St. George symbology represents the Dragon and the Knight – locked in mortal combat, the dragon wielding tongue and claws while the Knight defends with the lance and shield. This illustrates the fact that chivalry is not only about external battles, but also, most importantly, about the inner battle between the higher and lower selves of all human beings.
How many of your fears are illusions are created by your own minds? A Dame or a Knight faces and defeats their own fears in order to better know and more fully become their true selves. This conquest of self can free the soul to better help others. By understanding and overcoming personal challenges one is better able to understand the challenges, fears, and barriers with which others struggle.
The virtues of a Dame or a Knight and their inner conquests are more important than physical prowess: The Knight who practices chivalric values with respect to the body but does not practice those of the soul is not a friend of the Order of Chivalry and cannot offer honor and justice to those around them.
There is a rich and related symbolism in the colors of the Shield of St. George associated with its origins in alchemy. To alchemists, color changes signified the successful progress of the synthesis of the Philosopher’s Stone, the Pure One. Color chemistry was both an essential practical skill and a process laden with mystical connotations. The colors summarized the stages in the creation of the philosopher’s stone and the transmutation of ‘base’ metals into ‘noble’ ones.
White represents simplicity, innocence, to indicate a beginning and perfection. In heraldry, white is used to show purity.
Red is the color of fire and blood and is associated with energy, war, danger, strength, power, and determination in balance with passion, desire, and love. In heraldry, red is used to indicate courage.

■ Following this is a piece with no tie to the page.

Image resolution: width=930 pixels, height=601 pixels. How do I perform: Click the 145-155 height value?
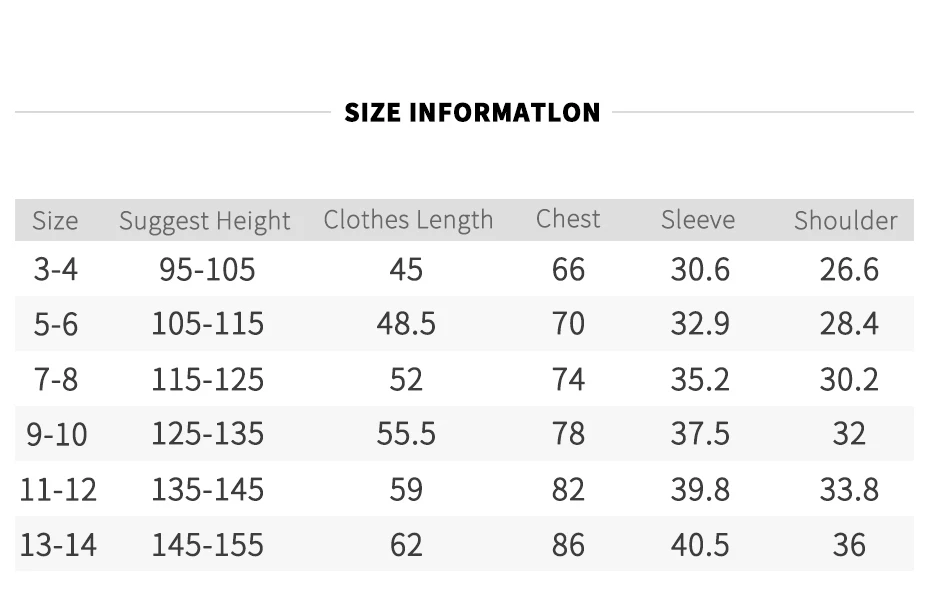pyautogui.click(x=208, y=545)
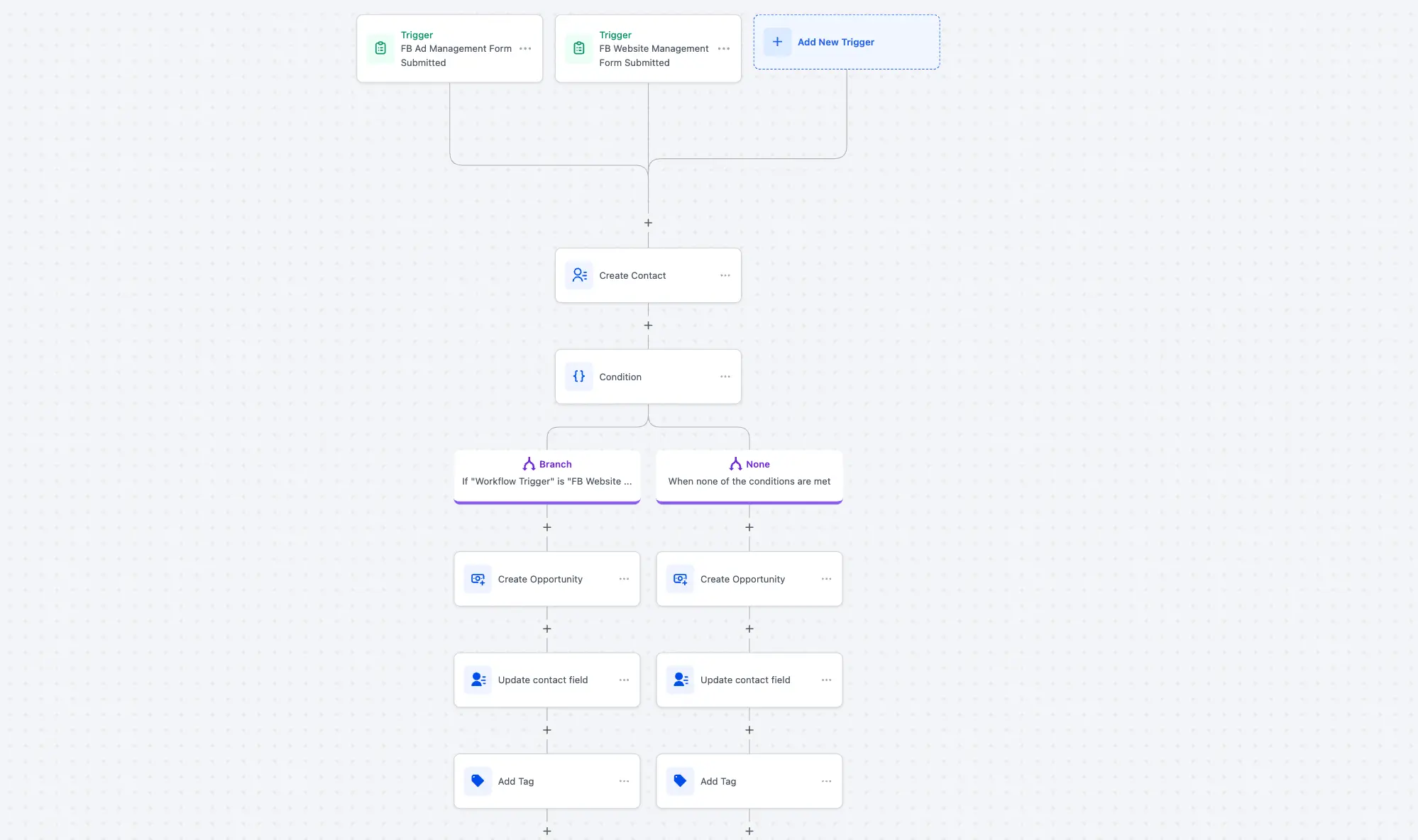The image size is (1418, 840).
Task: Open the ellipsis menu on the right Add Tag step
Action: point(826,780)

What then, is the goal of a Dame or a Knight? Through Courage we become Pure. The Philosopher’s Stone symbolizes the achievement of all powers, the mastery over oneself and nature; the power to heal, and to make whole. In Wolfram von Eschenbach’s Parzifal, the Holy Grail is described as a stone. Like a cauldron of plenty, it has the power to nourish endlessly and, if the right questions are asked, to heal the King (the Self) and the Kingdom (the World).

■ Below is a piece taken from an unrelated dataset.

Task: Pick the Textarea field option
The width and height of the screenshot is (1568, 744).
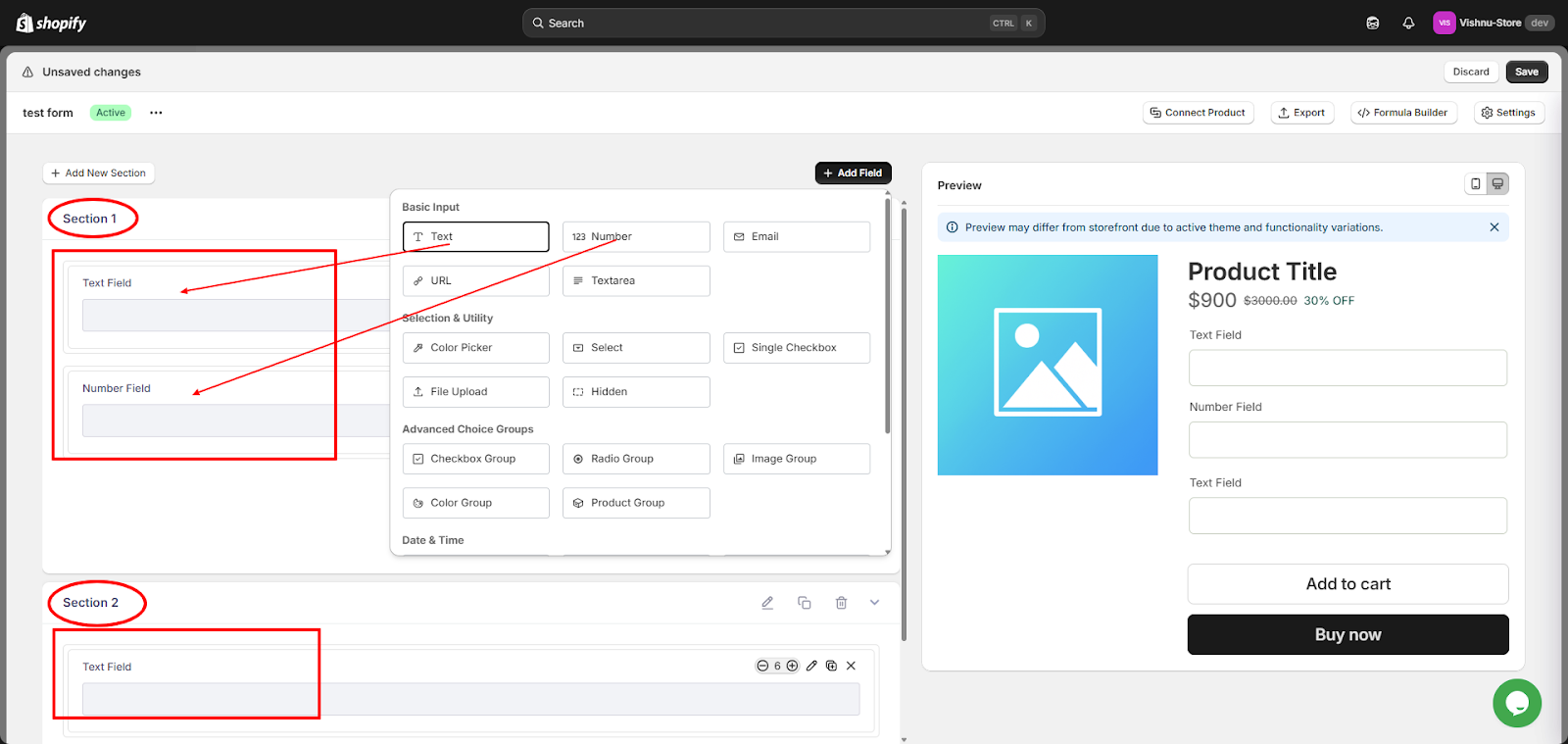Action: 635,281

To achieve that goal, the Dame or Knight must work towards personal, spiritual transformation. The Middle Ages were called the Dark Age because it was a spiritually dark time in human history. There was little left in the world in the way of charity, loyalty, justice, or truth. Abuse was at hand at every corner from corrupt clergy to local sheriff’s and tax collectors.

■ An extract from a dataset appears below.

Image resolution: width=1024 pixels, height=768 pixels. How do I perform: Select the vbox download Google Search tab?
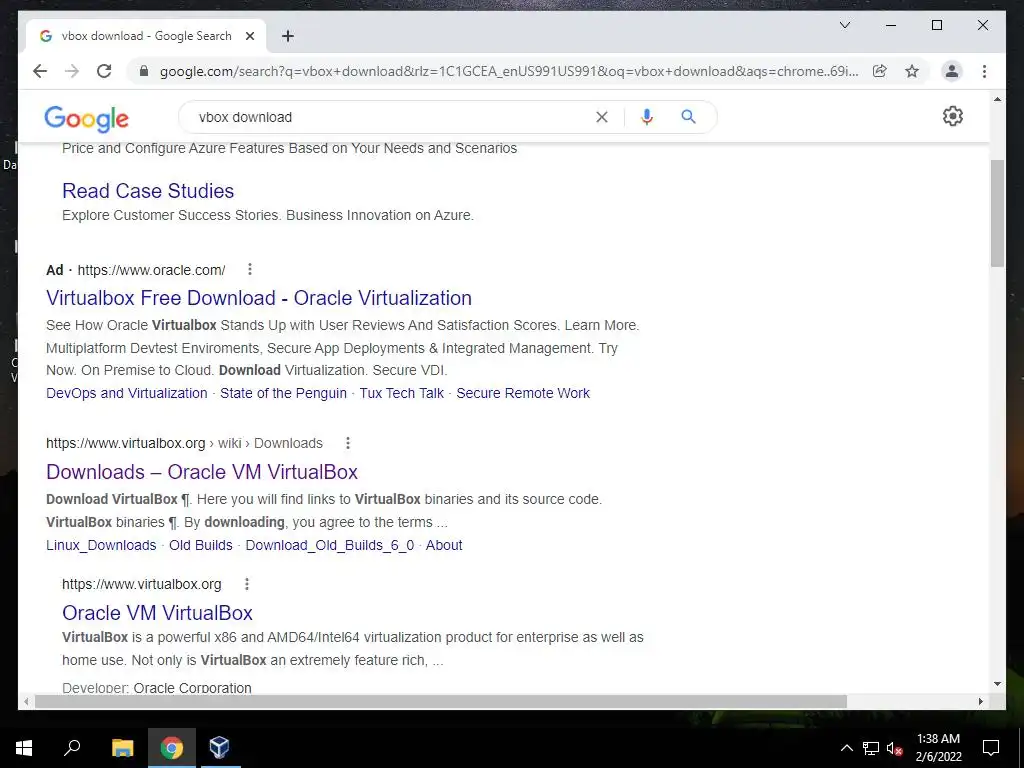pyautogui.click(x=146, y=36)
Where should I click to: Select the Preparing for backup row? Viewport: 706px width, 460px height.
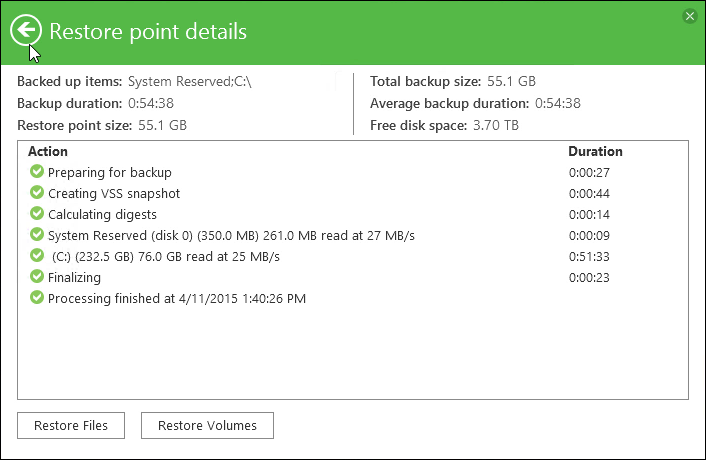point(353,172)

The long labor of purification, symbolized by the transformative trials and adventures of the Knight, included righting wrongs and protecting the innocent. When a Knight in bright, polished armour arrived to protect a person or community that was wronged, they were perceived as a light of hope in a dark world. The Knight in shining armour today is not some outdated, romantic myth but, a timeless symbol of selfless efforts to change the world. To make it a better place for all.